2012 Nissan Maxima Brake Pads and Rotor Replacement

Even though our 2012 Nissan Maxima only has around 36K miles on it, the brakes have been horrid. Vibrating, squeaking and making all kinds of noises. Rather than do the back and forth with the dealer I decided to just replace all the rotors and pads myself. I found a reasonably priced kit on Rock Auto that contained all 4 rotors, all pads and hardware. I had it shipped to my house and it took a few days.

Starting on the fronts. I jacked up the car from the front on a cross member. I put some jackstands on the jacking points on the frame rails. Please *Never* work under your car without properly setting jack stands. Jacks fail all the time.
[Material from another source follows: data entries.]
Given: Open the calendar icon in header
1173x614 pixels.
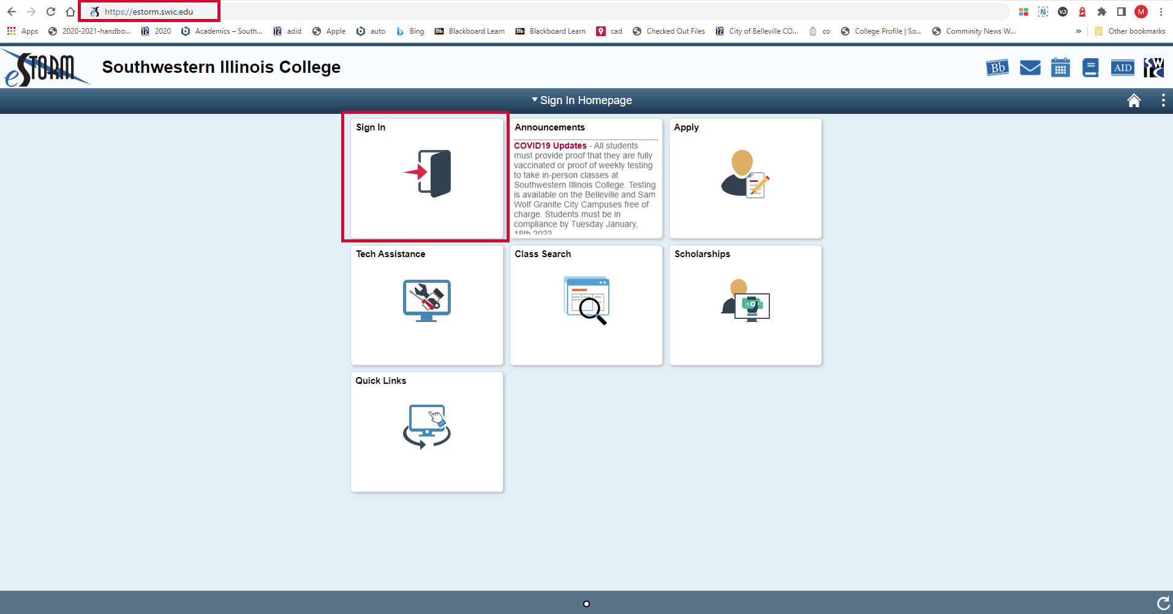Looking at the screenshot, I should [1060, 68].

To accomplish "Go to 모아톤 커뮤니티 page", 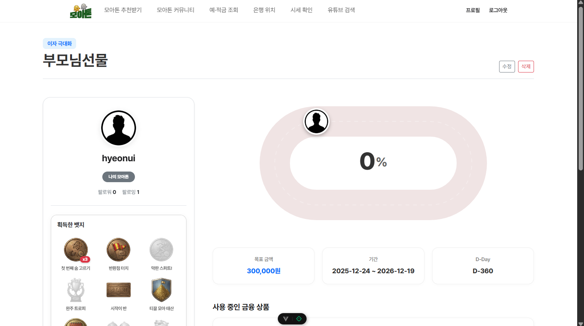I will point(175,10).
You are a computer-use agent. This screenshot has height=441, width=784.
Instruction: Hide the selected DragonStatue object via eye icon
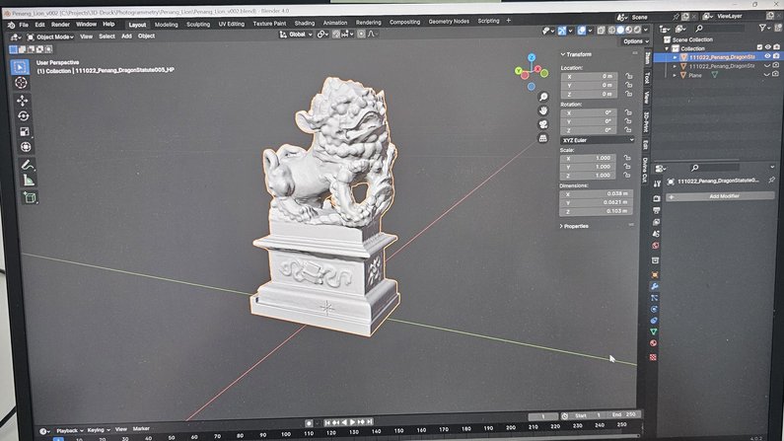coord(766,57)
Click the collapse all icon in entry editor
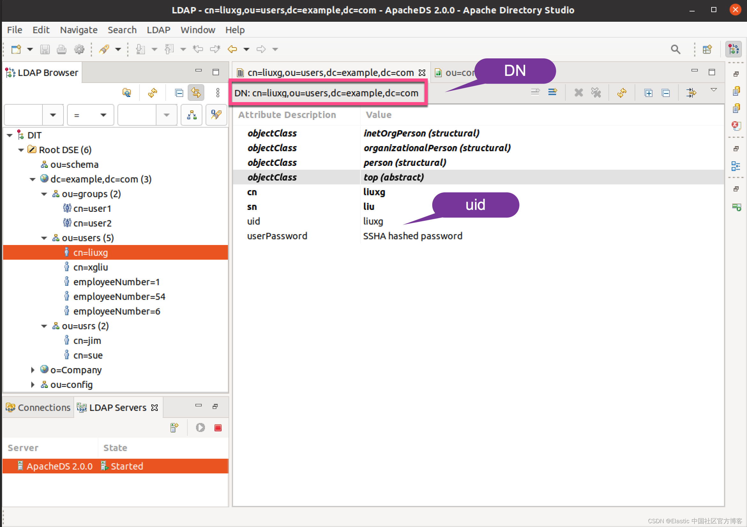 666,93
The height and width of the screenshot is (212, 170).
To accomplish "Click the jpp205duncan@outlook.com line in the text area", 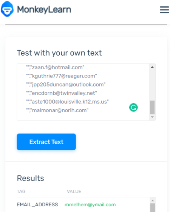I will [x=66, y=85].
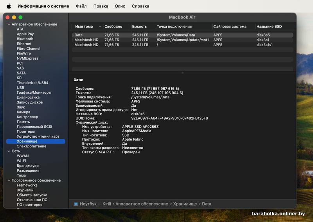
Task: Click the green full-screen window button
Action: coord(20,17)
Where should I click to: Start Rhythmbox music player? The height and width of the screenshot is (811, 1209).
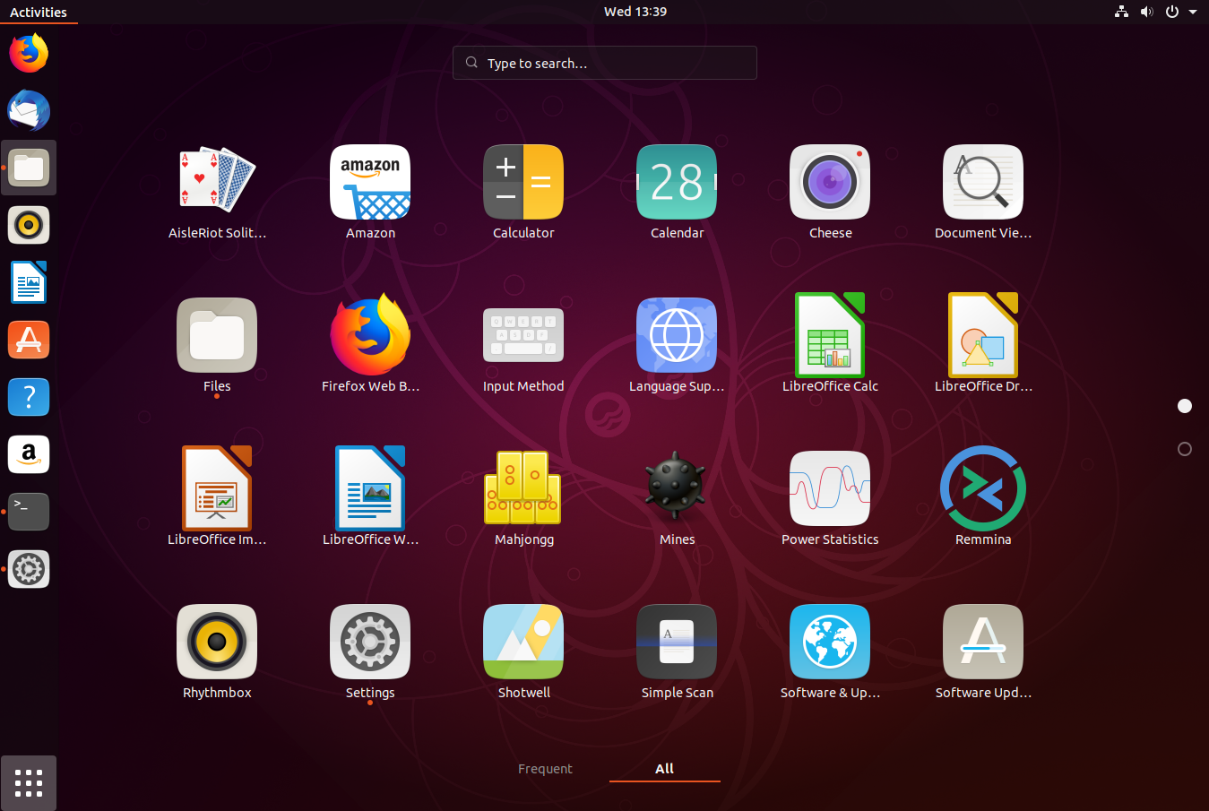click(217, 642)
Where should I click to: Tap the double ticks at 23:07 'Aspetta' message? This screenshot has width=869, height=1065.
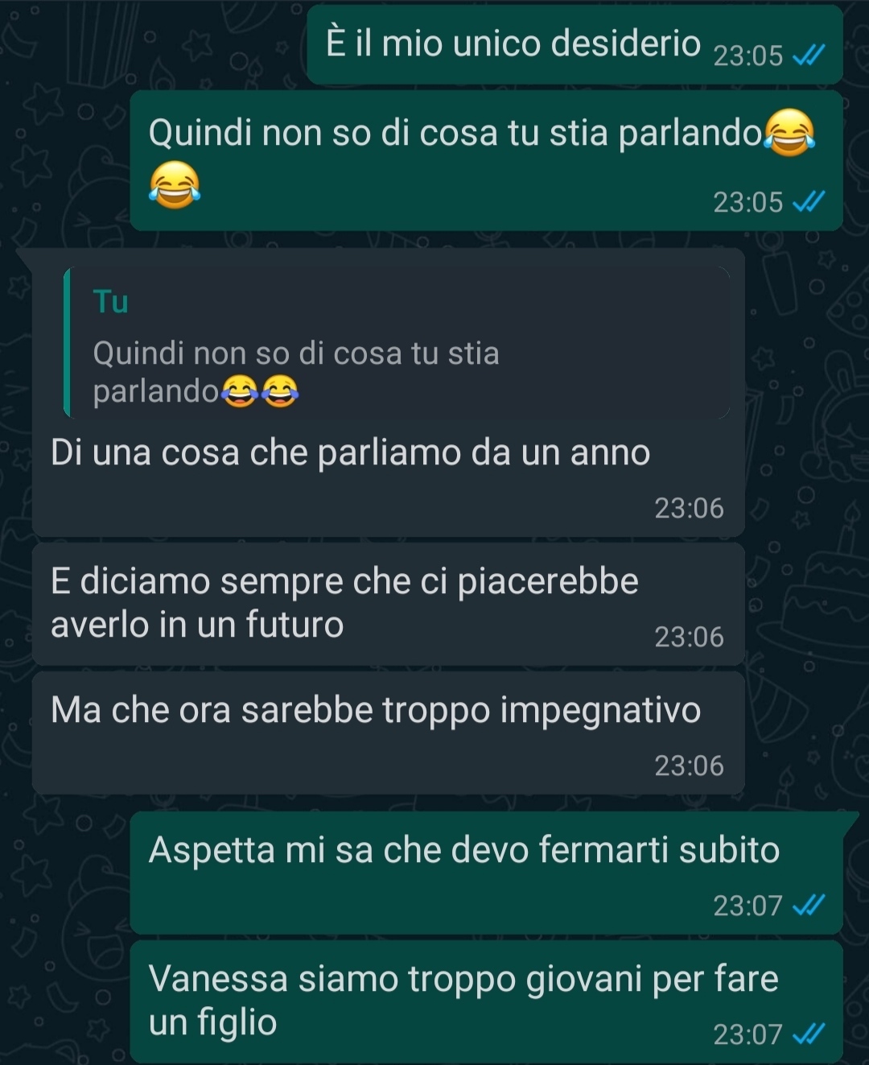pyautogui.click(x=809, y=906)
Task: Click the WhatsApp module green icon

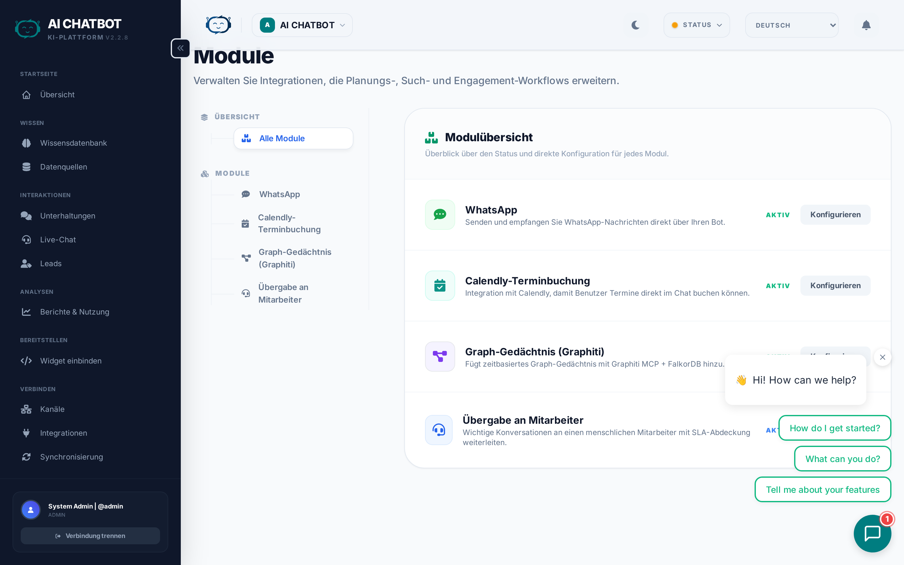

Breaking loose the lugnuts before jacking may be a good idea here if you don’t have an impact gun.

Front wheel off. I removed the caliper slide pin bolts (19mm for front). These came out relatively easy and will release the caliper from the wheel. Do *not* let the caliper hang from the brake lines. That’s a good way to get yourself into a real mess. I used a wire coat hanger wrapper around the front spring, and through the slide mounting holes. Maybe some day I’ll learn to take clear pictures.

With the caliper removed, I removed the pads from the caliper bracket. I can now work on removing that caliper bracket. This is secured with 22mm bolts on the front. These needed some time to soak in the glory that is PB blaster. After a while the impact gun got them loose. You can not replace the rotor without getting this bracket off.

With a few smacks of a small sledge, the rotor should just pop off now.

Now to be able to fit the caliper back over new brakes, the piston needs to be compressed back into the caliper. Remove the brake fluid reservoir cap in the engine bay to make this easier. Using one of the old pads and a C clamp, screw the piston back into the caliper. At this point I would normall say spray everything in the caliper down with brake parts cleaner, but I didn’t check to make sure I had any before starting… whoops.

Time to prep the new pads. If the new pads came with a wear spacer, put that on the new pads (Usually on the lower end of the inside pad). Use the included grease to coat the backing plate of the pads (Some new pads say not to do this). Also lube up the tabs that hold the pad into the caliper bracket allowing it to slide.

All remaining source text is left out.